By Peter Theuri | January 1st 2021
One of the NCBA branches (PHOTO: File)

Jeremy Ngunze has left his position as the Executive Director of NCBA Bank Group and Group Director Corporate Development and Regional Business.

In a public notice on Thursday, NCBA said Mr Ngunze had opted for early retirement alongside Livingstone Murage, who was until yesterday the Group Company Secretary and Group Director - Governance.

Ngunze had been at the bank for 12 years, while Murage’s exit marked the end of his 35-year stint at the lender.

NCBA, which became Kenya’s third-largest bank by market size following the merger with NIC Bank last September, had earlier announced plans to retrench staff amid a tough operating environment in the wake of Covid-19.

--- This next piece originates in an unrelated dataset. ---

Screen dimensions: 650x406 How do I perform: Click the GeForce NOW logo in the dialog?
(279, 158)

“Today, I announce that we are embarking on a process to reorganise our workforce, which will result in reduction of staff headcount,” said Managing Director John Gachora in a statement to employees in November.

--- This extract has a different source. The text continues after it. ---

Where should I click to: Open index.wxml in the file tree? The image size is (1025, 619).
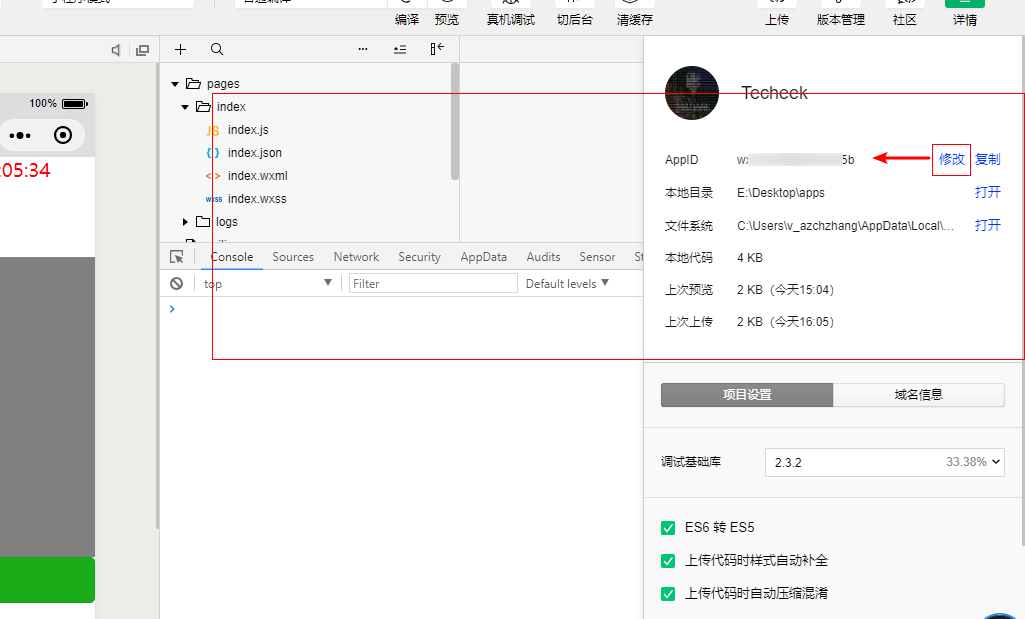257,176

“For a company whose brand purpose is to inspire greatness, this is incredibly difficult to confront,” added Mr Gachora.

The reorganisation, he said, would be two-fold, with the first phase entailing a voluntary exit programme (VEP), which would see employees who wish to exit the company do so with a benefits package.

In the second phase, whose outcome will depend on the VEP, workers will be declared redundant.

To survive the tough times, Gachora said the bank had since taken certain actions, including the reversal of an earlier recommendation to pay cash dividends to shareholders and early redemption of the bank’s medium-term notes to save on interest payments.

It has also closed more than a dozen branches where there was duplicity to cut costs.

By the end of September, the banking industry had restructured close to Sh1.3 trillion worth of loans as part of efforts to help customers cope with the effects of Covid-19.

Of the seven tier-one banks, NCBA and Absa Kenya suffered the highest drop in profitability in the first nine months of 2020, reporting pretax profits of 65 per cent and 59 per cent respectively.

NCBA also recalled its dividends for the financial year ending 2019.

Reorganising NCBA’s workforce, Gachora noted, would protect the future of the company.

He said while the bank had intended to retain all staff from the combined entities of NIC and CBA, the pandemic had disrupted such plans.